Don't want that either. I don't give orders and I don't take them.


----------



## sparkyjim (Sep 22, 2012)

Joey2k said:


> I have no interest in taking charge and being an "alpha" male, but I do want a regular sex life. Are these things mutually exclusive? Should I just not bother with relationships if I have no interest in "taking charge"?


From your other post (taking orders - giving orders) I am wondering what your definition of Alpha male is...?

AN Alpha male is not a dictator. You don't just tell someone else what to do.

It is more about being a leader. It is more about being a leader and having a goal - and a clue...

the OP is referencing someone who is reluctant to lead. he is talking about someone who's feelings mean more to him than having a sex life.

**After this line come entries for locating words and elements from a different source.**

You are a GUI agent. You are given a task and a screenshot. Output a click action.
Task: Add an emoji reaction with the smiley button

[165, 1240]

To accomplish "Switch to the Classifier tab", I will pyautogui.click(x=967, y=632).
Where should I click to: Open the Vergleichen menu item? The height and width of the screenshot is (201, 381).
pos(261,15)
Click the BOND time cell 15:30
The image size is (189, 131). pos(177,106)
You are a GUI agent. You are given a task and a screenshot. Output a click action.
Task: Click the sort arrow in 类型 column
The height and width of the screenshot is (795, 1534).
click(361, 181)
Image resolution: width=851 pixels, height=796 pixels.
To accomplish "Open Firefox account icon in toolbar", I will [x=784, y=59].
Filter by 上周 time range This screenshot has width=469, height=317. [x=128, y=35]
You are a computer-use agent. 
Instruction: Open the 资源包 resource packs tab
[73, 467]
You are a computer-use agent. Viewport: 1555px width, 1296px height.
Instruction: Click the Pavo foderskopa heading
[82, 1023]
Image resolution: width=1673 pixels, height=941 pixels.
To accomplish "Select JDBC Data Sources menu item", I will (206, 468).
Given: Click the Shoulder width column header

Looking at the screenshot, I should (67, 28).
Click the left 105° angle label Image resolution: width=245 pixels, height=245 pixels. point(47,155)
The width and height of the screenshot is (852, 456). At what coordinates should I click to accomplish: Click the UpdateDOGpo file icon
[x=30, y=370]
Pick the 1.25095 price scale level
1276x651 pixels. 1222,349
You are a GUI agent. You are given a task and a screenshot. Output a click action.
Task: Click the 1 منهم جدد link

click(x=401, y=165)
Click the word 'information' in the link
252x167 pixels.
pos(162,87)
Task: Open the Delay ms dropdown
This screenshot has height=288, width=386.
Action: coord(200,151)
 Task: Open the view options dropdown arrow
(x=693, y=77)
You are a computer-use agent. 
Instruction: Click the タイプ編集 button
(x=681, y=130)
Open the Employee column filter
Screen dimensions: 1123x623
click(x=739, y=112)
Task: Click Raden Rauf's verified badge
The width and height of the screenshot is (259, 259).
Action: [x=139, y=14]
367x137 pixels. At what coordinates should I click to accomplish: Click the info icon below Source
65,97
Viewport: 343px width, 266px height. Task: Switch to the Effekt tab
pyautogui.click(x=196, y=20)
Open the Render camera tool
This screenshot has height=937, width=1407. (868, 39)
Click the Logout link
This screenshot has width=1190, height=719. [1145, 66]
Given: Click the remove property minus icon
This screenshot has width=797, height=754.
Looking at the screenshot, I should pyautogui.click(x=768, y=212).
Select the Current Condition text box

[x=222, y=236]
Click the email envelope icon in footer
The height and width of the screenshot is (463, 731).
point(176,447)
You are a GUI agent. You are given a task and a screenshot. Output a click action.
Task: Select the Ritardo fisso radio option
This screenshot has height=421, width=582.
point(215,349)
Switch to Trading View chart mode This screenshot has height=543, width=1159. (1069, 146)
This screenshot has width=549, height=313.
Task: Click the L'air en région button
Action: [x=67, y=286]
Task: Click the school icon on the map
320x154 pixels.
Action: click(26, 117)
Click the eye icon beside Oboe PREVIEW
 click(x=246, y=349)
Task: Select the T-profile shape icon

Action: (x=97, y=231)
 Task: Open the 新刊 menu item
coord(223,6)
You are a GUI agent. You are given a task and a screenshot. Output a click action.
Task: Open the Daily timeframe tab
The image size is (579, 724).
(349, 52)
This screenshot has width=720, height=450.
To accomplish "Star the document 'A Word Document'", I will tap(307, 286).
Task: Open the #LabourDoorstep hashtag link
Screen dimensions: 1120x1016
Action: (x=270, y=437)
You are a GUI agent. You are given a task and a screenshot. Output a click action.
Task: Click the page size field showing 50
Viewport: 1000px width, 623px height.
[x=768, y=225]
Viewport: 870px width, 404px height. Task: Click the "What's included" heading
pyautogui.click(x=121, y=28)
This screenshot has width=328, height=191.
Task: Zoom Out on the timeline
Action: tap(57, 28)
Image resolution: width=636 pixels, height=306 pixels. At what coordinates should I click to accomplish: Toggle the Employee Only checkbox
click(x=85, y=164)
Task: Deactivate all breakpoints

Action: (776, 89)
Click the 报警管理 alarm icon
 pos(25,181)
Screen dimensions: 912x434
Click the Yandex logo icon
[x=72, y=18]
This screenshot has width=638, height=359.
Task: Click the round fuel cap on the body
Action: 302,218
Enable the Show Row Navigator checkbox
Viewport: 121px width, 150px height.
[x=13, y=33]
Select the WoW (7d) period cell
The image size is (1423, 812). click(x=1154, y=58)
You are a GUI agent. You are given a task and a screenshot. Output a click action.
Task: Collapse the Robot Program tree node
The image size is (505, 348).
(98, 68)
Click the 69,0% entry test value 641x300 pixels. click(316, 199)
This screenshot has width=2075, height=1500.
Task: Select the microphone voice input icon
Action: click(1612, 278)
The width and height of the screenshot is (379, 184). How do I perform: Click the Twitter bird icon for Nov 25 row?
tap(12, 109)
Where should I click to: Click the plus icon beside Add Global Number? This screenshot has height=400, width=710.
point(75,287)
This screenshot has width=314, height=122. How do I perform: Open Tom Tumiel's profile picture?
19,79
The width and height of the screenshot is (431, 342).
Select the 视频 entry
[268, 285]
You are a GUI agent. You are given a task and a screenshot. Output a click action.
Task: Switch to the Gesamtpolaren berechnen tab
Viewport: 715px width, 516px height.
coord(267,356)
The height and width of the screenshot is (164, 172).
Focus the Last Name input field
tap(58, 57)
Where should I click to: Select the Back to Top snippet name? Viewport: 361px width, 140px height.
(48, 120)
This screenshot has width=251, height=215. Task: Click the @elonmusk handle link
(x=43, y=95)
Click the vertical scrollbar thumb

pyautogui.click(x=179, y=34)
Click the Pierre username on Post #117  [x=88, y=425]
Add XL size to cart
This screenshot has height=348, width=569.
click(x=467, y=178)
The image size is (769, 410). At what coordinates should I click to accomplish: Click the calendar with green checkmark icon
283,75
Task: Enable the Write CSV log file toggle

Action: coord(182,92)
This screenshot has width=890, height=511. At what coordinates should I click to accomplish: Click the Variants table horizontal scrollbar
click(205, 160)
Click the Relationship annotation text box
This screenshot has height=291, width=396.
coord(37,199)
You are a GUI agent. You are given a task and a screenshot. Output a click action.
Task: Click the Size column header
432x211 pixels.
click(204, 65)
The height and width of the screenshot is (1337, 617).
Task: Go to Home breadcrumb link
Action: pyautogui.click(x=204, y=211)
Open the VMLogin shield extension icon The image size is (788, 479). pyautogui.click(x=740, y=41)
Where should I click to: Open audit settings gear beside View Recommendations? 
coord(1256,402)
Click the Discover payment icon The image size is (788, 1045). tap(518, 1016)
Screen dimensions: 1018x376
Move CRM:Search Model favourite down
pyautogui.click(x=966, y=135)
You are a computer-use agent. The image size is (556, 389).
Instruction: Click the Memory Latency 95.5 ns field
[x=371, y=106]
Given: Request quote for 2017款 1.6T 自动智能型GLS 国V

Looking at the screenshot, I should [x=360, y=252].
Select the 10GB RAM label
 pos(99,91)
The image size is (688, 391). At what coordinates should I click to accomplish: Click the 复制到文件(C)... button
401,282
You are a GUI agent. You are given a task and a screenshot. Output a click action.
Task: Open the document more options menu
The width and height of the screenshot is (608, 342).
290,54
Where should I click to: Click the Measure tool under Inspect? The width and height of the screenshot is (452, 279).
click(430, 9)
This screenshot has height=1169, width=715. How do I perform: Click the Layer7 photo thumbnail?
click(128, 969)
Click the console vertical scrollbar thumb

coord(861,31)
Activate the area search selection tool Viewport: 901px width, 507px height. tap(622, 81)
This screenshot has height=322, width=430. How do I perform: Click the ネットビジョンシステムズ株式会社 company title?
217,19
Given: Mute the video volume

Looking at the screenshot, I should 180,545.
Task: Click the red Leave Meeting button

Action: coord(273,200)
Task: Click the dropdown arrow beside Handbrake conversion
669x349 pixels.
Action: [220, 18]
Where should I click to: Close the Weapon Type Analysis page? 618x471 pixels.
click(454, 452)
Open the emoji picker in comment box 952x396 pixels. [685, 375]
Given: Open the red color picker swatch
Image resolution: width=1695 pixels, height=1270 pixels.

In effect- "I don't want to be rejected because that hurts my sensitive feelings, so I will ask if it is okay to approach my mate for sex."

the Alpha male thinks ... "There's my mate. It must be time for sex..."


----------



## jorgegene (May 26, 2012)

Joey2k said:


> I have no interest in taking charge and being an "alpha" male, but I do want a regular sex life. Are these things mutually exclusive? Should I just not bother with relationships if I have no interest in "taking charge"?


No. you need to find a gal or wife that is horny and you need to keep yourself in shape so she's horny for you.

I almost never ask or even suggest. I wait for her to give subtle hints (sometimes not so subtle) and then..........

Course as this thread suggests every woman is different, but their is a type of woman that is horny. I found one, and she's not dominant or even young, but just horny.


----------



## Chris Taylor (Jul 22, 2010)

Joey2k said:


> I have no interest in taking charge and being an "alpha" male, but I do want a regular sex life. Are these things mutually exclusive? Should I just not bother with relationships if I have no interest in "taking charge"?


It depends on how your partner perceives you. If she's looking for a take-charge guy, in and out of bed, and you're wishy-washy and not assertive enough, it will turn her off. If she's more assertive herself you may fit better.


----------



## Married but Happy (Aug 13, 2013)

Sometimes subtlety just won't do! When I'm the hammer to her cheap cut of meat, it makes her tender (in both senses).


----------